The guitar monkey on Hendrix’s back was there for many years before he actually began making a living at it. From the start, there was nothing else he could do. He had already played in two different bands by the time he turned eighteen, and although he did make an attempt at learning a trade in the Army – which he joined at nineteen in order to dance out of jail time after being caught boosting a car with some other youths – the effort was significantly less than half-hearted. He made it six months in the Army without his guitar, finally becoming so lonesome for it that he wrote his father, pleading with him to send the instrument. He received frequent reprimands for sneaking out of training and duties to practice, but it was his insistence on playing with another sort of “instrument” that got him dishonorably discharged in 1962. He got caught masturbating on MP duty – multiple times.

None of this indicates any real rebellion by the standards set by Hendrix’s generation, however. Getting kicked out of the Army doesn’t exactly make one a big anti-hero for the “make love not war” generation. Join the club. Hendrix’s rebellion was of a quieter nature than that, stemming as it did from the quiet values system he learned from his father, Al, but it was the very reserved nature of this rebellion that also made it so profound.

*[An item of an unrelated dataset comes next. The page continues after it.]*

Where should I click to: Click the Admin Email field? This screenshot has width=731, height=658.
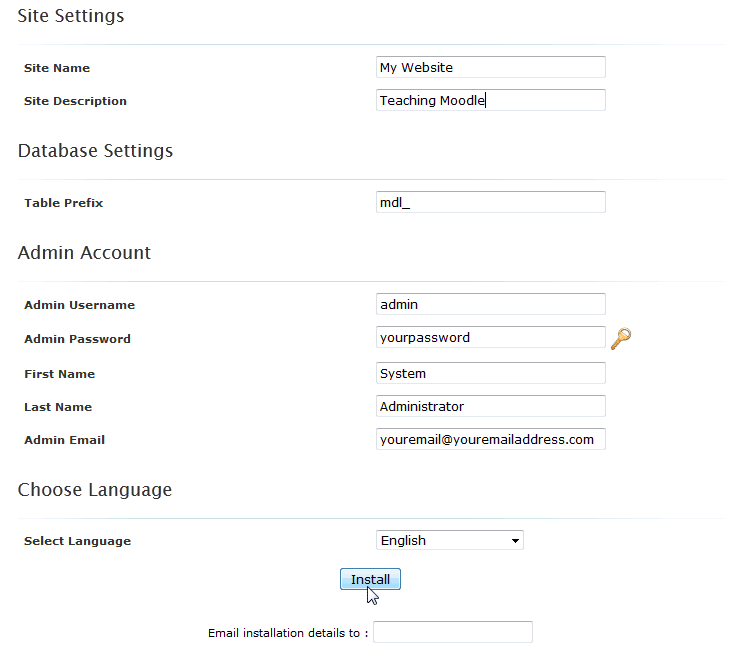[490, 439]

Race may have played a small role in his rebellion – Jimi Hendrix was a black man who excelled in a very small, impenetrable market made up entirely of white people. His fans would tell you that his musical gifts transcended race, but Hendrix felt differently, which was part of his drive. He was fully aware that to be accepted in the musical genre in which he played, he had to work twice as hard, for half as much recognition, as white guys did. He never lost the feeling of being an outsider among outsiders, of standing a bit apart from the rest. He never got comfortable with the lavish praise heaped on him by his peers, feeling the sting of condescension in every compliment. Whether it was actually there, or not, was beside the point – he couldn’t escape his own perceptions.

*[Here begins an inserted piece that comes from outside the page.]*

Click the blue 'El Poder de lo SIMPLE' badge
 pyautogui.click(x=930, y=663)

But at the end of the day it came down to a simple schism of values systems – Jimi Hendrix was the product of a conservative working-class upbringing, and even as he sat uneasily in the eye of the storm of the sixties generation, he held onto that background. He supported the war in Vietnam. He understood the military mindset, even though he’d rejected it and been rejected by it. He believed in honest work for honest pay. His honest work just happened to be playing rock and roll guitar. And that honest work ethic was what ultimately made him, so far, the best rock and roll guitar player ever.

In the vast rogue’s gallery of all dead rebels, Jimi Hendrix is probably the only one who scored a triple bank shot by rebelling against the establishment, the counterculture, and the military all at once. He couldn’t be confined to the traditional boundaries of race or musical genre – or military regulations.